[PROBLEM DESCRIPTION] From the records below, transcribe exactly the lines that begin at the line with "Shop All Products (88, 1694)" and end at the line with "3XL (328, 857)", both included.

[Stored records]
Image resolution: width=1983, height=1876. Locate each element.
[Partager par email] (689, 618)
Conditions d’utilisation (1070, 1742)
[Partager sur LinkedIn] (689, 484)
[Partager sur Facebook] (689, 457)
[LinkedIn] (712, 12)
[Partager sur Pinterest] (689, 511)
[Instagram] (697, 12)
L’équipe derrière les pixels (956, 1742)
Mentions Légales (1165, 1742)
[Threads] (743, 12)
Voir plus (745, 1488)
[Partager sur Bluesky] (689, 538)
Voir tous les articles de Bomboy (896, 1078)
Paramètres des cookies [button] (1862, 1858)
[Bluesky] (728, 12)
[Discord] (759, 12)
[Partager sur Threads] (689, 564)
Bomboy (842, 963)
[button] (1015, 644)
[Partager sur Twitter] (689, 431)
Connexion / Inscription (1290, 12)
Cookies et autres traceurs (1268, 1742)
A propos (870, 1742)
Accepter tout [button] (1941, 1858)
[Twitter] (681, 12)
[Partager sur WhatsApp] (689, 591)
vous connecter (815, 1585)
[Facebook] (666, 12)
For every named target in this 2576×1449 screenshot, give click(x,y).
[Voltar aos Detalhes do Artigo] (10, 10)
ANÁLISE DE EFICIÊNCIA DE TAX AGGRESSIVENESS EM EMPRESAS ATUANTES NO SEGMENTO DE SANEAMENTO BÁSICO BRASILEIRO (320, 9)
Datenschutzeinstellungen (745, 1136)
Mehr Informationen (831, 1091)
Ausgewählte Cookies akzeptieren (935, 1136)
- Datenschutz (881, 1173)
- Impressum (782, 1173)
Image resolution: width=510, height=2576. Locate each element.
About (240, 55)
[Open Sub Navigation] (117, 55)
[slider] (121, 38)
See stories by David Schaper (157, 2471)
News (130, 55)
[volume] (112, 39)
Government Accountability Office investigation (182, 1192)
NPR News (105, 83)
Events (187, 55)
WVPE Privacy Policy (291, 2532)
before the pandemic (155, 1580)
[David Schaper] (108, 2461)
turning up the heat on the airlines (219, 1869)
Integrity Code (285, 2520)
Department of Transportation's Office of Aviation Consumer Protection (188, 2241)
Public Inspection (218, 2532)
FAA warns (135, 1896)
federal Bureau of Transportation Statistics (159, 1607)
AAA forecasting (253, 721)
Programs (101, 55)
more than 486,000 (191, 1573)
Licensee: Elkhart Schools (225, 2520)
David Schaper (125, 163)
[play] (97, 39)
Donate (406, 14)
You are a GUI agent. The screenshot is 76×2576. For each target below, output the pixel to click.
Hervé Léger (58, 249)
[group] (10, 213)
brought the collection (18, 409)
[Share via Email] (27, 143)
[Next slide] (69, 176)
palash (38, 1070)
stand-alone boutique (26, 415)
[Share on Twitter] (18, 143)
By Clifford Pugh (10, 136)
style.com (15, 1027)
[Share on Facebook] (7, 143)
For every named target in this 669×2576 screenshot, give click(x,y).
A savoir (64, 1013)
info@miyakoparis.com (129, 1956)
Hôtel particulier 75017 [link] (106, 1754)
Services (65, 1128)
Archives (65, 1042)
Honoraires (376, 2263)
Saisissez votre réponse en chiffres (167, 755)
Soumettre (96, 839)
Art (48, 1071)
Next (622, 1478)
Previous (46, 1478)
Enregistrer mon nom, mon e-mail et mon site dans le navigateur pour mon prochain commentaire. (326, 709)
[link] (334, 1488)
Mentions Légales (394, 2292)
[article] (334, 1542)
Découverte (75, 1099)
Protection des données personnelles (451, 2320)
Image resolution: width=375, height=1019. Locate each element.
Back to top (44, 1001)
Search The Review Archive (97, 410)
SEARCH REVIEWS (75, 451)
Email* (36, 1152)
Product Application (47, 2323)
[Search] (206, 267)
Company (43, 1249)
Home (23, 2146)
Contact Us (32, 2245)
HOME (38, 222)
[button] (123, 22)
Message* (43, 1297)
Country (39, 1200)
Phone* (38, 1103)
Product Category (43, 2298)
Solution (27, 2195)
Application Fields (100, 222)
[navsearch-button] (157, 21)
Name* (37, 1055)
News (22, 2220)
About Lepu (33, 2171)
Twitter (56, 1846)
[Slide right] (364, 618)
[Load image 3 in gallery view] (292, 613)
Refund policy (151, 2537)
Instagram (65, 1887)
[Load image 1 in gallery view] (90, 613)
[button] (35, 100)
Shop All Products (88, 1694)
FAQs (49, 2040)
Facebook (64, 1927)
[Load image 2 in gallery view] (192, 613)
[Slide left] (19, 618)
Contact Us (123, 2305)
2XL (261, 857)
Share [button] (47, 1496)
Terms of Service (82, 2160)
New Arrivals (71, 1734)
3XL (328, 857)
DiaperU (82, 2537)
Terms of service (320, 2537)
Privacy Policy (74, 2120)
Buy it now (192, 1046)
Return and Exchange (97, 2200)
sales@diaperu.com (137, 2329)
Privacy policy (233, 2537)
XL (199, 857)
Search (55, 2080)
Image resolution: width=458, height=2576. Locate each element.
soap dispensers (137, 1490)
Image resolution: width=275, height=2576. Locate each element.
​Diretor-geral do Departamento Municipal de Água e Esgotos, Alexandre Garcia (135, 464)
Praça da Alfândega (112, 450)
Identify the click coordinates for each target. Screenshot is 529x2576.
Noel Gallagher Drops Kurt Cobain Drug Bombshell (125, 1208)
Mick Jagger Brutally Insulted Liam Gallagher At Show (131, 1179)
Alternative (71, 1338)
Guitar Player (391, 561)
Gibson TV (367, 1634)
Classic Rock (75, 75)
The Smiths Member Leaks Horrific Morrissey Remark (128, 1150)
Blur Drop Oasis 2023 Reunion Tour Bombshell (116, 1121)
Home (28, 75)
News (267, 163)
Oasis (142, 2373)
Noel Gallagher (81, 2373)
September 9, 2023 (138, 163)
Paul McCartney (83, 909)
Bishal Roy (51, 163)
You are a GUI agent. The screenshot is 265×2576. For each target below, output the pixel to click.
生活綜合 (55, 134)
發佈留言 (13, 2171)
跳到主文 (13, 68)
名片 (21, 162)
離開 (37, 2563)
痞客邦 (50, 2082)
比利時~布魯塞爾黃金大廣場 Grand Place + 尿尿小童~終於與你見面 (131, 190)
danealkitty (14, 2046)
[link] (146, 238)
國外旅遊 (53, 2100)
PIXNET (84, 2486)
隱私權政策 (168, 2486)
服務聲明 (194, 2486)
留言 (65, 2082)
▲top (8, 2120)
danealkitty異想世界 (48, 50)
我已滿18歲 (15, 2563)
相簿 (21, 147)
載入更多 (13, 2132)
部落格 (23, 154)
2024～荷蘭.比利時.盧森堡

[OUTPUT]
Shop All Products (88, 1694)
FAQs (49, 2040)
Facebook (64, 1927)
[Load image 2 in gallery view] (192, 613)
[Slide left] (19, 618)
Contact Us (123, 2305)
2XL (261, 857)
Share [button] (47, 1496)
Terms of Service (82, 2160)
New Arrivals (71, 1734)
3XL (328, 857)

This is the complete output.